# Random Forest

Random Forest is a great classifier to use in this particular instance. It is powerful and widely implemented and with default settings performs well due to the ability to have many trees in the forest. Having many trees in the forest prevents overfitting since some trees will have the same data.

In [1]:
# Import Data
# MUTATE DATAFRAMES ACCORDING TO THE EXPLORATORY DATA ANALYSIS CODE

#For data Manipulation
import numpy as np
import pandas as pd
#In order to show all columns available
pd.set_option('display.max_columns', 200)

#Sklearn imports
from sklearn.preprocessing import LabelEncoder, Imputer

#Graphing libs
import matplotlib.pyplot as plt
import seaborn as sns

apptrain = pd.read_csv('../Dataset/application_train.csv')
apptest = pd.read_csv('../Dataset/application_test.csv')

# Code that modifies dataframes
apptrain['DAYS_EMPLOYED'].replace({365243: np.nan}, inplace = True)
apptest['DAYS_EMPLOYED'].replace({365243: np.nan}, inplace = True)
apptrain['DAYS_BIRTH'] = abs(apptrain['DAYS_BIRTH'])
apptest['DAYS_BIRTH'] = abs(apptrain['DAYS_BIRTH'])

# Preparing the base data

In [2]:
# One-hot encoding and dataframe alignment
le = LabelEncoder()
le_count = 0

# Iterate through columns
for col in apptrain:
    if apptrain[col].dtype == "object":
        if len(list(apptrain[col].unique())) <= 2:
            #train on the training data
            le.fit(apptrain[col])
            #transform both training and testing data
            apptrain[col] = le.transform(apptrain[col])
            apptest[col] = le.transform(apptest[col])
            
            le_count += 1
            

            
#One-Hot encoding
apptrain = pd.get_dummies(apptrain)
apptest = pd.get_dummies(apptest)



print('Training features shape: {}'.format(apptrain.shape))
print('Training features shape: {}'.format(apptest.shape))
print('{} columns were label encoded'.format(le_count))
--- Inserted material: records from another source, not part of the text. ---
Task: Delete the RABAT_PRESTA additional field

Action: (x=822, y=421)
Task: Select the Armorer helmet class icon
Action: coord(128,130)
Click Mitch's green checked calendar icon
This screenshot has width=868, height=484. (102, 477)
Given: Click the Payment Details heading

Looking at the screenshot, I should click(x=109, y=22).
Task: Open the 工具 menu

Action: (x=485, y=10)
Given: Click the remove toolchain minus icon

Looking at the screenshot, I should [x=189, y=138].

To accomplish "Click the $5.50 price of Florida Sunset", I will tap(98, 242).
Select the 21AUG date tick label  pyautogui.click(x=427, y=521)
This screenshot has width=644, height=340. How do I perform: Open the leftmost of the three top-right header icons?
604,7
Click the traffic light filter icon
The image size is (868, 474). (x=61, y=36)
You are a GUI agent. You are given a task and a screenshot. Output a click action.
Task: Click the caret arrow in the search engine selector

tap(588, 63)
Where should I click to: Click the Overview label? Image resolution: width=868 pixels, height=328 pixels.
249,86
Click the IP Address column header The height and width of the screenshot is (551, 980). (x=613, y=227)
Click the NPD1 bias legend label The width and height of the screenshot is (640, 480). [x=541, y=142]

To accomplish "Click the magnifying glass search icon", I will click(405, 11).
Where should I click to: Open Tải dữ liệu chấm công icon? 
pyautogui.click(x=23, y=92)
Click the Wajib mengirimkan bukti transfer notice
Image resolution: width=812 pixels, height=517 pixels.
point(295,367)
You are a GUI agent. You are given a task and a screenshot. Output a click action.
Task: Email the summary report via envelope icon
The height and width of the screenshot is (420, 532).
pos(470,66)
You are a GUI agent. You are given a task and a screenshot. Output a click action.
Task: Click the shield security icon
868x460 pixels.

Training features shape: (307511, 243)
Training features shape: (48744, 239)
3 columns were label encoded


In [3]:
# Take the labels out of the training dataset as an inner merge will erase them since the test dataset does not have the targets
train_labels = apptrain['TARGET']


#aligning the training and testing data, keep only columns present in both df's
apptrain, apptest = apptrain.align(apptest, join = 'inner', axis = 1)
apptrain['TARGET'] = train_labels

print('Training Features shape: ', apptrain.shape)
print('Testing features shape: ', apptest.shape)
print("We're back on track, remember the training dataset will have one column more since it DOES have the targets")

Training Features shape:  (307511, 240)
Testing features shape:  (48744, 239)
We're back on track, remember the training dataset will have one column more since it DOES have the targets


In [4]:
# Scaling not very much required for Random Forest models
# Creating base df's for machine learning model
training_data = apptrain.drop(columns = ['TARGET'])
testing_data = apptest.copy()

# In the dataframes we still have missing values, WE USE IMPUTATION HERE
imputer = Imputer(strategy = 'median')
imputer.fit(training_data)
imputer.fit(testing_data)
training_data = imputer.transform(training_data)
testing_data = imputer.transform(testing_data)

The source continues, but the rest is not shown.